En cambio, a Cela lo describe de esta manera:
«Tenía un humor bronco y cuartelero, decía tcaos, se tiraba pedos, se reía de los paralíticos y de los lisiados, se comía doce huevos seguidos, se iba de putas para ahorrar dinero, porque aseguraba entre risotadas que, echando cuentas, eran las mujeres que salían más baratas, y hablaba sin parar de caca, culo, pedo, pis, del cipote de Archidona y de izas, rabizas y colipoterras. Insultaba a quien se le pusiera por delante, pero, como buen “lejía”, sentía un respeto reverencial por las instituciones y abstracciones: incluso ya de anciano, cuando se hablaba del rey, de la Constitución o del Nobel, se cuadraba con la misma emoción marcial que un legionario al que le mencionan su patria, su santa madre o la Virgen María».

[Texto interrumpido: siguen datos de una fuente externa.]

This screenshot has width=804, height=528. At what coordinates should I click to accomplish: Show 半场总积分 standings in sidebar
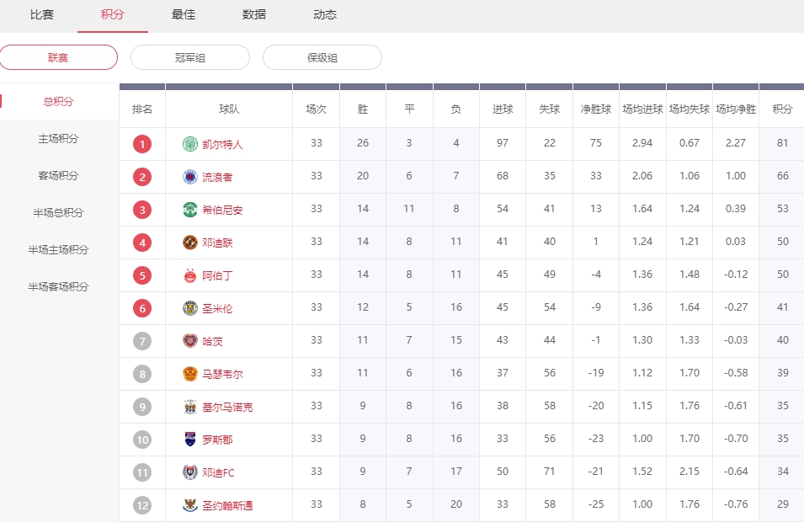coord(58,213)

Otros escritores que no se salvan de la quema son Espronceda, Bécquer ―«no se lean las Leyendas, si ya se ha hecho la primera comunión»―, Rubén Darío―eternamente borracho y mujeriego―, Amado Nervo ―el poeta más cursi de todos―, Valle-Inclán ―”feo, católico y sentimental” como su alter ego el marqués de Bradomín― Federico García Lorca ―con su necesidad constante de ser el centro de atención― o Juan Goytisolo. Aunque a veces cae en el insulto fácil, el que hace referencia directa y explícita a defectos físicos, Reig , como experto que es en «exclamaciones rotundas o insultos contundentes», hace descripciones llenas de una ironía hilarante, que sólo en muy pocas ocasiones resulta abusiva.
Aparte de los silencios significativos ―¿por qué no se dice nada de Juan Ramón Jiménez o de Rafael Alberti?―, Reig demuestra tener predilección por los narradores del boom, que son los que salen mejor parados, con la excepción de Carlos Fuentes. El más admirado de todos ellos es Gabriel García Márquez, hasta tal punto que Manual de literatura para caníbales puede entenderse como un homenaje al autor colombiano. Tras una aparición a lo Enoch Soames de Max Beerbohm, que también tiene mucho de doble borgiano anunciando el futuro, Reig hace un paralelismo constante con Cien años de Soledad. La historia de la familia Belinchón se perfila de alguna manera a la sombra de los Buendía: aparece Melquíades que entrega un manuscrito insoluble que va pasando de padres a hijos, hasta que finalmente nace el niño con la cola de cerdo, momento en el que el manuscrito se descifra y se da fin a la obra y a la familia.
Con esta novela Rafael Reig ofrece una visión de la Historia de la Literatura que tiene mucho de ajuste de cuentas, desde un punto de vista irreverente y desmitificador. Los guiños y las referencias constantes, el sentido del humor entre irónico y sarcástico, convierten Manual de literatura para caníbales en un hito imprescindible para cualquier lector con apetencias medianamente clásicas. El único fallo que comete Rafael Reig es el de no saber mantener el tono a lo largo de toda la novela: los momentos francamente hilarantes se entremezclan con otros intrascendentales que aportan muy poco y que hacen la lectura más lenta. Fallos que se perdonan a la vista de fragmentos que deslumbran gracias al despiadado y descarnado canibalismo de su pluma.